## Requisito
Secondo l'estratto del documento da "L'amara scienza", come valuta la ricchezza di Napoli il padre di Egidio Alinei?

## Estratto del documento
Ne "L'amara scienza" di Luigi Compagnone la guerra breve e velleitaria dei quattro componenti della famiglia Alinei contro lo sfratto che li butterà sul lastrico si combatte in una Napoli che s'è fatta più grande e moderna, ma nella qual e è ancora indispensabile scaltrirsi nell'amara scienza della "conservazione della vita come scopo a se stante" per non soccombere:

"No, Egidio Alinei non va in giro come un automa. Ha un problema preciso, che investe tutt'intera la sua famiglia; un problema, al quale cerca, sì, di trovare una soluzione utile e responsabile. Poiché non si può rispondere alla crisi can la crisi, all'infelicità con la coscienza infelice. Charles Wright Milis. Appunto, distinguere tra difficoltà e problemi. Le prime si producono nei limiti del carattere dell'individuo e dei suoi immediati rapporti col prossimo; i problemi si riferiscono invece a questioni che trascendono l'ambiente particolare dell'individuo e i confini della sua vita interiore. Sorriso, anzi smorfia, alla propria faccia incontrata in una vetrina. Bella faccia. Da conferenziere. O faccia da monologo interiore? Conferenza e monologo interiore, due in uno. Ancora con Wright Mills, considerare sotto questi due diversi angoli visuali, difficoltà e problemi cioè, il fenomeno della disoccupazione. Quando in una città di centomila abitanti, lui dice, c'è un solo disoccupato, ci si trova dinanzi a una difficoltà personale, e per eliminarla si esaminano il carattere dell'uomo, le sue capacità, le sue immediate possibilità. Se invece in un paese di cinquanta milioni di abitanti, vi sono quindici milioni di disoccupati, si tratta allora di un problema, la cui soluzione non si può necessariamente trovare nell'ambito delle possibilità che si offrono ai singoli individui, eccetera. Eccetera e vivissimi applausi. A questo punto: il qui deambulante Egidio Alinei costituisce una difficoltà personale o un problema generale? Non è il solo disoccupato in questa bella e popolosa città, verissimo, esistono però anche occupati, medio-impiegati, sotto-occupati, et coetera. Esiste altresì una ricchezza; papà, ad esempio, la valuta addizionando il numero delle automobili che circolano, dei palazzi che crescono, dei negozi strapieni, e bisogna riconoscere che Napoli è già Megalopoli, già elefantiasi e ipertrofia. Allora: perché, lui, appartiene alla Napoli ipotrofica? Drammatica domanda, che merita applausi, strette di mano, fiori al conferenziere."
(L. COMPAGNONE, L'AMARA SCIENZA, 1965).

## Elenco mostrato
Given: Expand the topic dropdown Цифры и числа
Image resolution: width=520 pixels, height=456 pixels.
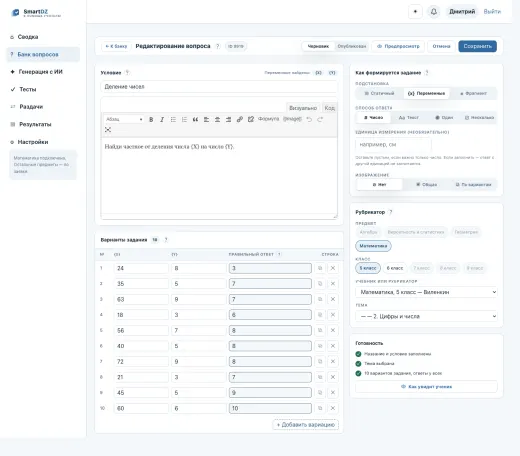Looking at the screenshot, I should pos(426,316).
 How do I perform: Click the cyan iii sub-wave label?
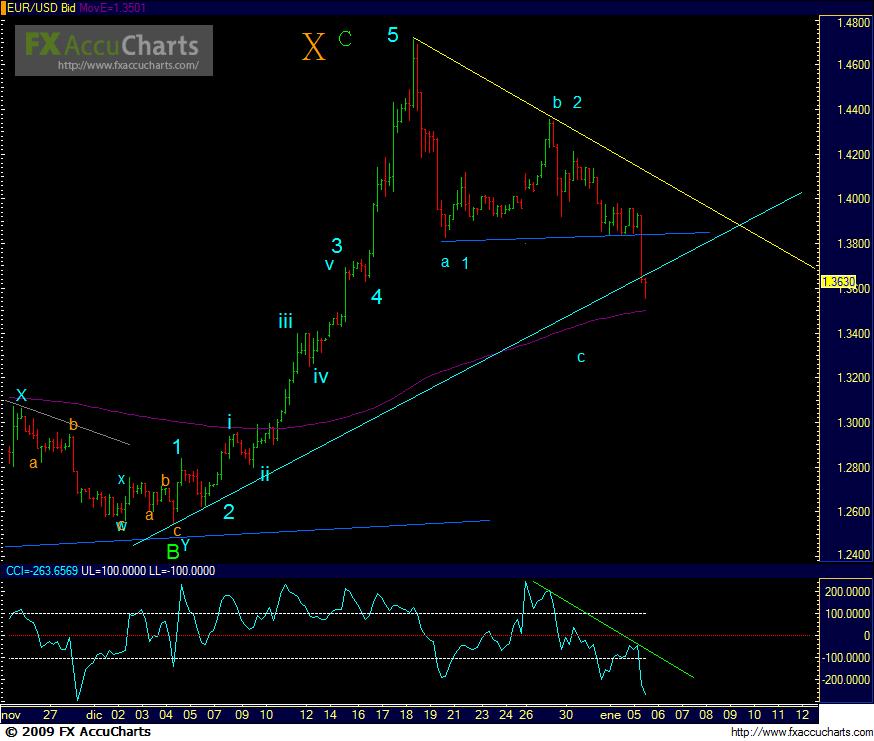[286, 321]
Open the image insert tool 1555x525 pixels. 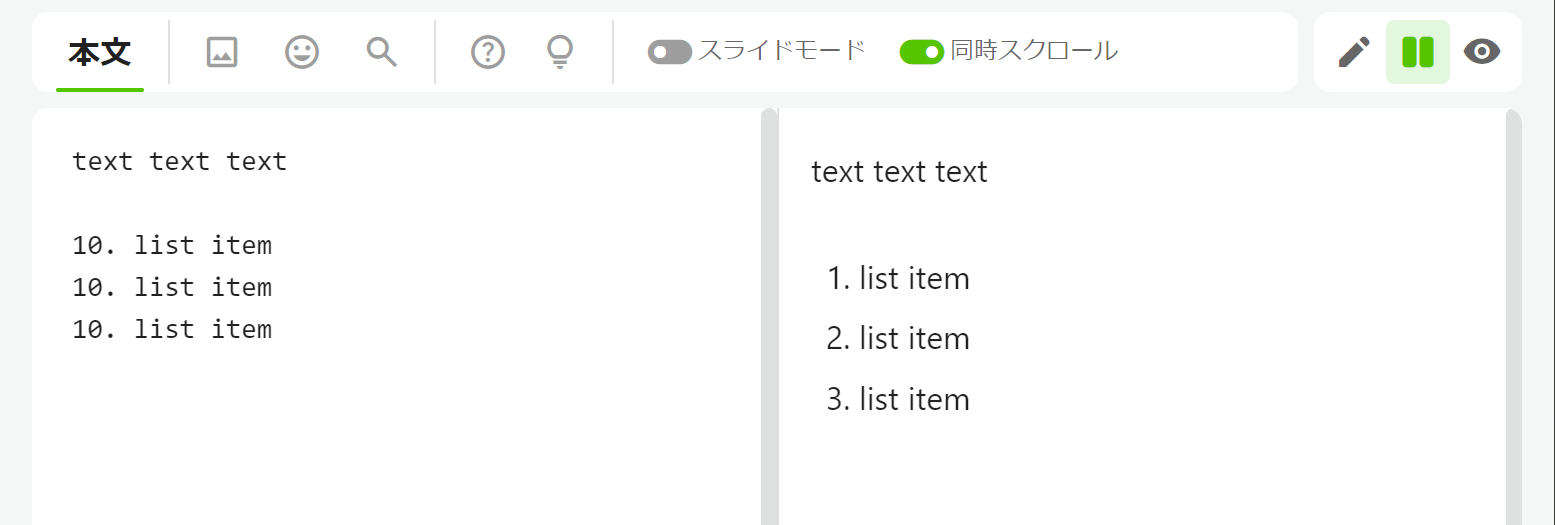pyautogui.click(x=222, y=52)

## Risposta
Somma il numero delle automobili che circolano, dei palazzi che crescono e dei negozi strapieni.